Goal:
Select every line in the records that contains the string "Instruction" and copy each one.

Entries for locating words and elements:

----

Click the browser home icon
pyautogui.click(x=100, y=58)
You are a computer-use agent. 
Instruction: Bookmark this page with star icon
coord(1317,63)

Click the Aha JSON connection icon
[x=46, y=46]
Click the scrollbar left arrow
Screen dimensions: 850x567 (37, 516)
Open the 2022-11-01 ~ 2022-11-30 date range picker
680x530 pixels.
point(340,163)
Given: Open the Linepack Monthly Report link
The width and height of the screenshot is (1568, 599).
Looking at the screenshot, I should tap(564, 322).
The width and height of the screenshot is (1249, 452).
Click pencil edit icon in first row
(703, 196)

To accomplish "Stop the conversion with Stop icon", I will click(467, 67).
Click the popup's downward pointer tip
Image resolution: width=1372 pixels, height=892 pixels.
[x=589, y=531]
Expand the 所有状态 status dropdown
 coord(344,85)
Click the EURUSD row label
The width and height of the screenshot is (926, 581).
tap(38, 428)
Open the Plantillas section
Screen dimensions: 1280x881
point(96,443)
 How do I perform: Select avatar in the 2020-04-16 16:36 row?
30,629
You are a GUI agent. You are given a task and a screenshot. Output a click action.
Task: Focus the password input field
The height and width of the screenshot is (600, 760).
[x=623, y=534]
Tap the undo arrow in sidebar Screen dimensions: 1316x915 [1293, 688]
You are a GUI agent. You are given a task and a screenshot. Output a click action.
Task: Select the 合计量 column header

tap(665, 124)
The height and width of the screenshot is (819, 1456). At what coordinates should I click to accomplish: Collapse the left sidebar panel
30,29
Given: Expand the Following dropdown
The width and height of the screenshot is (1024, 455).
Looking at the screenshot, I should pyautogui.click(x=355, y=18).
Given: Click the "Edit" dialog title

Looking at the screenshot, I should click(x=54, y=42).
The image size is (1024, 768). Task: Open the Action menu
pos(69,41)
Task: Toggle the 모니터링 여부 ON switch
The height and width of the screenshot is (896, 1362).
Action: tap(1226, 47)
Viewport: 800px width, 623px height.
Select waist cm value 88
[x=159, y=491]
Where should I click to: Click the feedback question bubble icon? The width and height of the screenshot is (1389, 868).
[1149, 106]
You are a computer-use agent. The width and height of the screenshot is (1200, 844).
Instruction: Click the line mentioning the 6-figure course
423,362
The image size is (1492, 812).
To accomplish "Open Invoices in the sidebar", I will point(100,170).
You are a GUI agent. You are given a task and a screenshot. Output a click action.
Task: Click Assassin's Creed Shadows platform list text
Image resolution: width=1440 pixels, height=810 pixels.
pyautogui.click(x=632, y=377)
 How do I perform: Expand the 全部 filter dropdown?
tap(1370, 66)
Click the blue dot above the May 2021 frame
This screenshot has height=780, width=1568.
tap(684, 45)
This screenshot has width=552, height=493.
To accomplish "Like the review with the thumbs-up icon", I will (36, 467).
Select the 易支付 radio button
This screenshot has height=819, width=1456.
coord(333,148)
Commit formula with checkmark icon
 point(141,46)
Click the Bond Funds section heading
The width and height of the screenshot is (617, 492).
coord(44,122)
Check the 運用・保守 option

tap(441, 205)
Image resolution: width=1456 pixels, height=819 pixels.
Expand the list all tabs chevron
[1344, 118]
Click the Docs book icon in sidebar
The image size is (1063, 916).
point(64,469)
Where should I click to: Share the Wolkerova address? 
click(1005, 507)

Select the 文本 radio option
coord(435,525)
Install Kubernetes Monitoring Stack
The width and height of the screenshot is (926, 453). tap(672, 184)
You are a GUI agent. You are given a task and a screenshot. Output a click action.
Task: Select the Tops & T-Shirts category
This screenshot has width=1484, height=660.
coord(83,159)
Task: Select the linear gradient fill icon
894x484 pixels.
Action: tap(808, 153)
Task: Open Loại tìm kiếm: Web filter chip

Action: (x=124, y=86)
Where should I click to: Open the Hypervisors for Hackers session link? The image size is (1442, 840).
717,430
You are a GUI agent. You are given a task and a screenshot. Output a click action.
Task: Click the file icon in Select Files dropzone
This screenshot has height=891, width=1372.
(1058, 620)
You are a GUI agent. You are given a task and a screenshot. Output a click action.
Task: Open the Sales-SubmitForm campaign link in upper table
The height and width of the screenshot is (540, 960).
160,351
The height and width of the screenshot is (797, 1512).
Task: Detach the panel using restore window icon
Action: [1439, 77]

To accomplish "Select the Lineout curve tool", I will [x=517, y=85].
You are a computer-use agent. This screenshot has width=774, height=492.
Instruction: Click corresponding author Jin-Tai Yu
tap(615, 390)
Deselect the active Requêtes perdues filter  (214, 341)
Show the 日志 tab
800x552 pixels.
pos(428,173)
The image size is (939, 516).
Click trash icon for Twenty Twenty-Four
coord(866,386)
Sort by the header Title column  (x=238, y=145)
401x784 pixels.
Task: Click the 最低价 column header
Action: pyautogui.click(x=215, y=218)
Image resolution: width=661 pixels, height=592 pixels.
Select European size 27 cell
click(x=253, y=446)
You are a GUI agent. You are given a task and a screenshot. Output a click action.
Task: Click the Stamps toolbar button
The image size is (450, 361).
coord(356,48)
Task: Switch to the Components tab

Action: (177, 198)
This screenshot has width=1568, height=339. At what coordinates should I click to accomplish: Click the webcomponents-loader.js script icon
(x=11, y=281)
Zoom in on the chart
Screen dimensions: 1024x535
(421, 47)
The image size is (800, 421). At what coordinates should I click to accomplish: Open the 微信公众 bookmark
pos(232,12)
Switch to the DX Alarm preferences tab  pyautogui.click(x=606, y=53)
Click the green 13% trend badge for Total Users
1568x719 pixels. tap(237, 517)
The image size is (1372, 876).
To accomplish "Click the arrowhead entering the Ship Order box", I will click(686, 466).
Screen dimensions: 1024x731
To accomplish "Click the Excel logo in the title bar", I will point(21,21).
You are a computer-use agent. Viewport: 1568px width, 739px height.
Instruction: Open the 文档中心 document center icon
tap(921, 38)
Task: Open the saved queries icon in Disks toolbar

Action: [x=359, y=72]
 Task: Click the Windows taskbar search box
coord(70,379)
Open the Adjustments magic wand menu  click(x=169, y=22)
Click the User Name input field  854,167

----

The response:
Instruction: Bookmark this page with star icon
Instruction: Click the line mentioning the 6-figure course
Instruction: Click corresponding author Jin-Tai Yu
Instruction: Open the 文档中心 document center icon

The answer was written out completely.